In 1909, Théophile Bois and Jacques-Théodore Saconney published a scientific paper explaining the technical reasons why kites remained stable when flying in the air and providing scientific evidence explaining the equilibrium of such flying instruments.

Also in 1909, a competition to determine the most suitable man lifting technique existent at that time was launched. The prize was won by Captain Madiot but he died shortly afterward in a flying accident. As Captain Madiot's system was not fully developed, Captain Saconney's man lifting system was adopted by the French nascent Army Air force. Saconney’s man lifting system contained a motorcar, trailer, and a winch that was driven by the car's engine.

The system was also installed aboard the ship The Edgar Quinet in 1911. In November 1912, Saconney became head of the laboratory of meteorology and aerial photography of Chalais-Meudon.

During World War I, he was in charge of the observation of the enemy. At first, he integrated a Balloonist Company, and in August 1914, Captain Saconney took the command of the Automobile section of the balloon and kite military section which was based in Epinal, Vosges.

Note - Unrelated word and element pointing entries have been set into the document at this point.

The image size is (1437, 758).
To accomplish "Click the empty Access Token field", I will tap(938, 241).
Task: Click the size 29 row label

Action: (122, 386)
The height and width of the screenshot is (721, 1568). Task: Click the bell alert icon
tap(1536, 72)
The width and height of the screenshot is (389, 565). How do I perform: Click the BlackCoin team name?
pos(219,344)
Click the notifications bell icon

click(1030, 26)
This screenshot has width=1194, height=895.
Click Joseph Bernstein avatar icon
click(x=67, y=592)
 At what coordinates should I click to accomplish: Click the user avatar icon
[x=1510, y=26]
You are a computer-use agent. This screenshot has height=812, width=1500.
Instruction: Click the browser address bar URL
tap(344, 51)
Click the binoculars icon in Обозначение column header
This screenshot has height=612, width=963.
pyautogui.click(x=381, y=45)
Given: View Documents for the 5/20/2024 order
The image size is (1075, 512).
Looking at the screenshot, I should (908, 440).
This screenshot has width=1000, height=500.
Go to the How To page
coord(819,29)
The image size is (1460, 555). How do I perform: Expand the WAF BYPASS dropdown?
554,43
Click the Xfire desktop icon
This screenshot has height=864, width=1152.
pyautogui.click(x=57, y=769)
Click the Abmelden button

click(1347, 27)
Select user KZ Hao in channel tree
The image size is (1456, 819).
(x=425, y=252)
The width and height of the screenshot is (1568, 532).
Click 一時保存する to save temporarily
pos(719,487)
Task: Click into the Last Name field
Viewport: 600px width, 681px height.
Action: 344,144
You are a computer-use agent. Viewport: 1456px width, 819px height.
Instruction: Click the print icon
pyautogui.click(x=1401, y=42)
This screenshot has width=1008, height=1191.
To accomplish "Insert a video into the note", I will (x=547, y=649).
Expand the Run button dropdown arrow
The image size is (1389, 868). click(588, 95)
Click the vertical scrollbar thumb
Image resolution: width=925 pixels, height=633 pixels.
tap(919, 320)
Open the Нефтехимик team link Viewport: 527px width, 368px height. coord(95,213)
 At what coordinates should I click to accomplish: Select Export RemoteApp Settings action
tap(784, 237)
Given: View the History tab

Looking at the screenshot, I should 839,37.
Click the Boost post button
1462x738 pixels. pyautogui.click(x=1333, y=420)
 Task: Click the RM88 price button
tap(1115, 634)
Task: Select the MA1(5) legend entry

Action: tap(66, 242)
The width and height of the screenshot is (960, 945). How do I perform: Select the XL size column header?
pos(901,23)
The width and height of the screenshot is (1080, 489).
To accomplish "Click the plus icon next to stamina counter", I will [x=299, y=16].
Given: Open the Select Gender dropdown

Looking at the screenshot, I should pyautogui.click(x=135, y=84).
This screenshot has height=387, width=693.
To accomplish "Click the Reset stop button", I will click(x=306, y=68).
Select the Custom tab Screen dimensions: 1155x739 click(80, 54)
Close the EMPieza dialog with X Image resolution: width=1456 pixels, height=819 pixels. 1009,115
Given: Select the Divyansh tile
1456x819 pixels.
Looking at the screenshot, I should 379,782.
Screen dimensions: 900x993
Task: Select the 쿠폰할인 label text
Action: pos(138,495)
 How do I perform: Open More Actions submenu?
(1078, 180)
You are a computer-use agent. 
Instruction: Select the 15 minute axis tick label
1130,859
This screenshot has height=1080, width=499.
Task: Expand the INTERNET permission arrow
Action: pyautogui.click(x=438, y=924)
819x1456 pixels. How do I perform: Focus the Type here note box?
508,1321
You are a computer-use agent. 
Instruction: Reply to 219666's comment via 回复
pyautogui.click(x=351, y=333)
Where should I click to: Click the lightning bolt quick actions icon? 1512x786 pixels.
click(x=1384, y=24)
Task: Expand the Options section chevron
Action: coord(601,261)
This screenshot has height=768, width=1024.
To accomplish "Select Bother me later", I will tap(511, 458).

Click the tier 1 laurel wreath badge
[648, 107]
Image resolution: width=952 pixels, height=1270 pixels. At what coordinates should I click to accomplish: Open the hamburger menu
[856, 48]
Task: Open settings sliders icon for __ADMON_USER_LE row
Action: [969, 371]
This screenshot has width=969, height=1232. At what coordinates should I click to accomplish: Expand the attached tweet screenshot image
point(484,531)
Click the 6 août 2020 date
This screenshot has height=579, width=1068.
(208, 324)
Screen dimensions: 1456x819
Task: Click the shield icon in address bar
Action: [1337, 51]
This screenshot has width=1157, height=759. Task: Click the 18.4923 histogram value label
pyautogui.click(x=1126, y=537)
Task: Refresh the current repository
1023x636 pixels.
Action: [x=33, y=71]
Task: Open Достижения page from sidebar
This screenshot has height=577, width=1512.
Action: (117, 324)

==Pioneer of French civil aviation==
After World War I, Commandant Saconney became president of the Commission for the Application of Meteorology to Aerial Navigation, which later became the International Commission for Aeronautical Meteorology. This Commission provided guidance and coordination to the International Aeronautical Meteorology. This commission was part of the International Meteorological Organization (IMO), the predecessor of the World Meteorological Organization (WMO), which was established in 1919. At that time, he was reckoned to be the authority in his field.

Then he was in charge of organising French civil aviation. Between 1919 and 1922, Colonel Saconney was the director of the civil aviation. In a report from the National Advisory Committee for aeronautics, entitled "commercial aviation in France" (1922), it was said that the first step of the creation of the commercial aviation in France was realised by Colonel Saconney. The report states that between 1919 and 1922, the French commercial aviation acquired its first experience and its supremacy by setting permanent air routes between Paris–London, Paris–Brussels, Paris–Strasbourg–Prague–Warsaw, Paris–Geneva, Bordeaux–Toulouse–Montpellier, Nîmes–Marseille, Toulouse–Casablanca and Bayonne–Bilbao. According to General Nudant, Saconney was the architect of the French military and civil aviation. Further, he launched the creation of different airports including the Aéroport de Marseille on the Étang de Berre.

In 1922, he rejoined the army and became a member of the Council of the French Air Force and went up in the military hierarchy.

Saconney inaugurated in 1926, with the Mayor of Dijon, the first air-lighthouse, specially designed for air navigation, sited on the Mont Afrique.

Saconney died in Dijon on 14 July 1935 leaving behind him two sons and one daughter.

==Legacy==
The last exhibition of Saconney's kite was held recently in Soissons, France. The grandson of General Saconney attended the event. An Article in French on the life of General Saconney was written by André Mignard in the review " Lucane " in 1980.
In addition, a Saconney kite is part of the permanent exhibition of the Otto Lilienthal Museum in Germany.

==Military distinctions==
The Military distinctions are Grand Officier de l'Ordre de la Légion d'Honneur, French Army General (4 stars) (général de corps d'armée), British, Russian and many foreign decorations.

==Works==
- Saconney, J. T. Metrophotographie. Octave Doin et Fils, 1913
- Cerfs-Volants Militaires: Théorie pratique de cerf-volant cellulaire et des trains de cerfs-volants. Berger-Levault: 1909
- Saconney, J. T. Le Phare Du Mont Afrique.